24 Whatever may be the position in relation to the evaluative approach in Wayne Lawrence and Chen, it is, in my opinion, tolerably clear that the mere fact that a party pleads a cause of action that includes their state of mind as a material fact, or otherwise puts their state of mind in issue in the proceedings, does not necessarily give rise to an implied waiver in respect of legal advice that may have been received by the party, even if that legal advice may be relevant to the party's state of mind. This was the position taken by Yates J in Ferella v Official Trustee in Bankruptcy (2010) 188 FCR 68 at [65] where his Honour said:
However the question is not simply whether the holder of the privilege has put that person's state of mind in issue but whether that person has directly or indirectly put the contents of the otherwise privileged communication in issue: see [Rio Tinto] at [65]. Indeed, even the fact that the holder privilege makes clear that the advice was relevant or contributed to a particular course of conduct would not be sufficient to waive the privilege unless, possibly, the contents of the legal advice (and not merely the fact of the advice) are specifically put in issue by relying on the contents of the advice to vindicate a claimed state of mind: [Rio Tinto] at [67].
25 Likewise in Austral Dutch Kaolin Pty Ltd v Hanjin P&C Co Ltd [2011] FCA 638 at [22], Greenwood J said:
As legal professional privilege is an important common law right or common law immunity (Daniels Corporation International Pty Ltd v Australian Competition and Consumer Commission (2002) 213 CLR 543 at [11], [44] McHugh J [85] Kirby J; Baker v Campbell (1983) 153 CLR 52 at 74) and common law principles apply to these interlocutory questions (Mann v Carnell [27], [41], [143] and [144]), a party ought not to be denied that right as a result of an implied construct simply by pleading a claim to a remedial right based upon a cause of action in which a state of mind is put in issue unless the party expressly pleads reliance upon a privileged communication as a material fact (or particularises a material fact by reference to an otherwise privileged communication) or the very nature of the claim itself demonstrates clear inconsistency of treatment such as where a client sues his or her lawyer for negligence asserting a sequence of instructions and at the same time seeks to deny, on the ground of legal professional privilege, the disclosure by his or her lawyer of those communications in a forensic analytical process.

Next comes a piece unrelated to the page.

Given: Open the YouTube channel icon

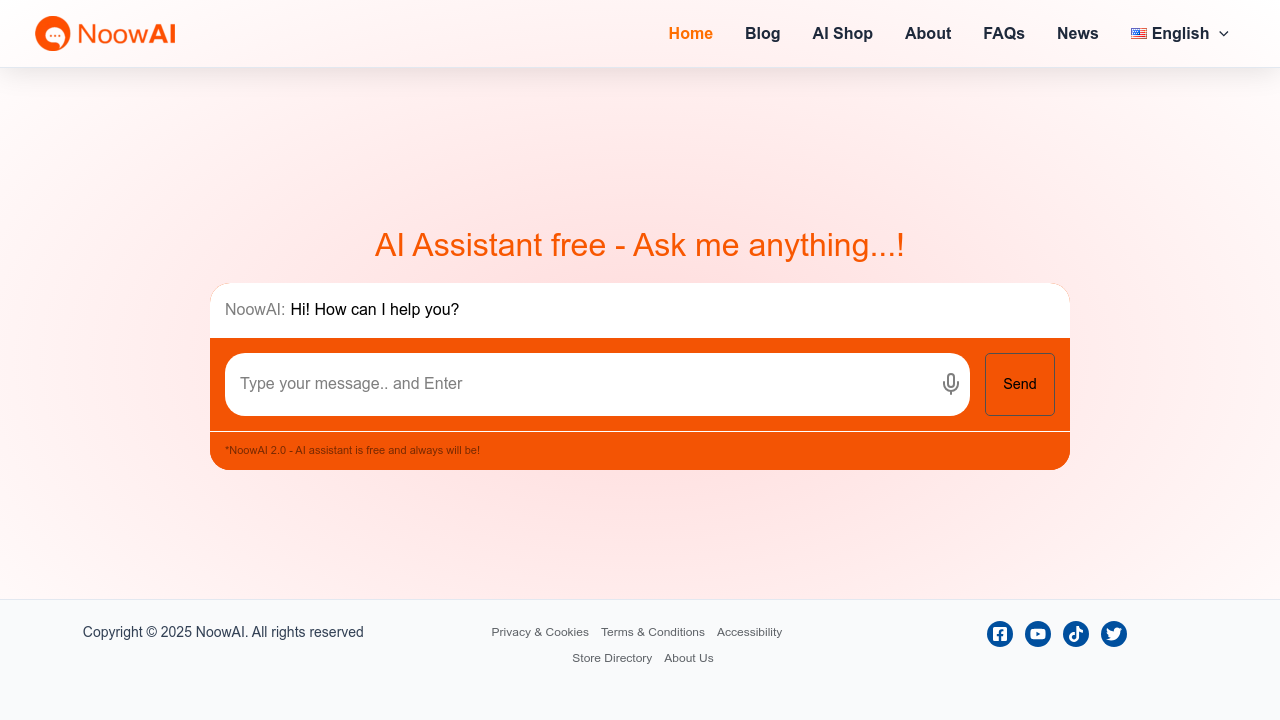Looking at the screenshot, I should tap(1037, 633).
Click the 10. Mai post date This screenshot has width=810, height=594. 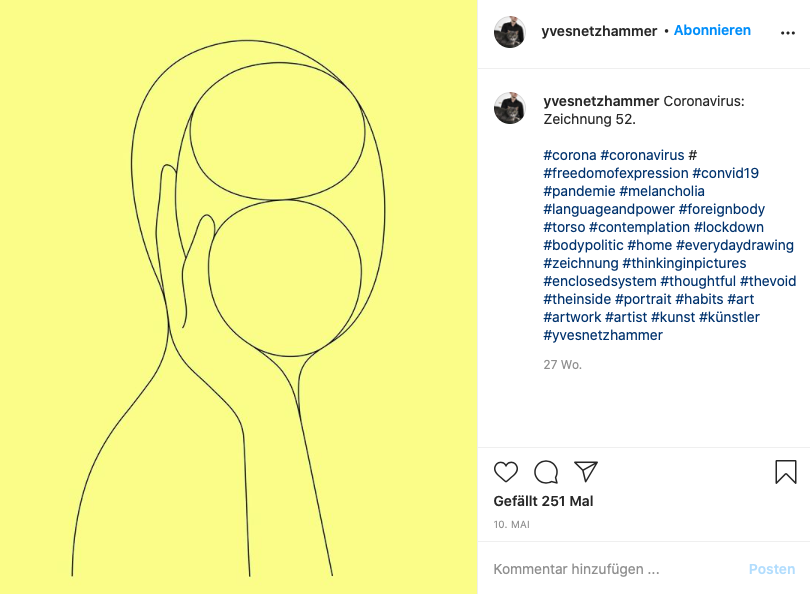click(511, 524)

26 In this passage, Greenwood J refers to an example of a claim the very nature of which demonstrates inconsistency with the maintenance of confidentiality in respect of otherwise privileged communications. The example given by Greenwood J is a case where a client sues a lawyer for negligence. An action for negligent advice will put in issue the very advice received by the client. Other examples of such actions include some actions raising allegations of undue influence or actions for rectification where the content of a communication between the lawyer and client or the content of advice received by the client is directly raised by the nature of the allegation. The decision in SA E.Med provides an example of such a rectification case. In such cases, by commencing the action the privilege holder puts in issue the content of the very advice received: see Adelaide Steamship at 371-372. However, as the Full Court observed in Rio Tinto, it is dangerous to generalise from other cases of implied waiver unless they arise from the same facts. There is no closed or categorical list of types of actions that by their very nature give rise to implied waiver. Each case will turn on its own facts and circumstances.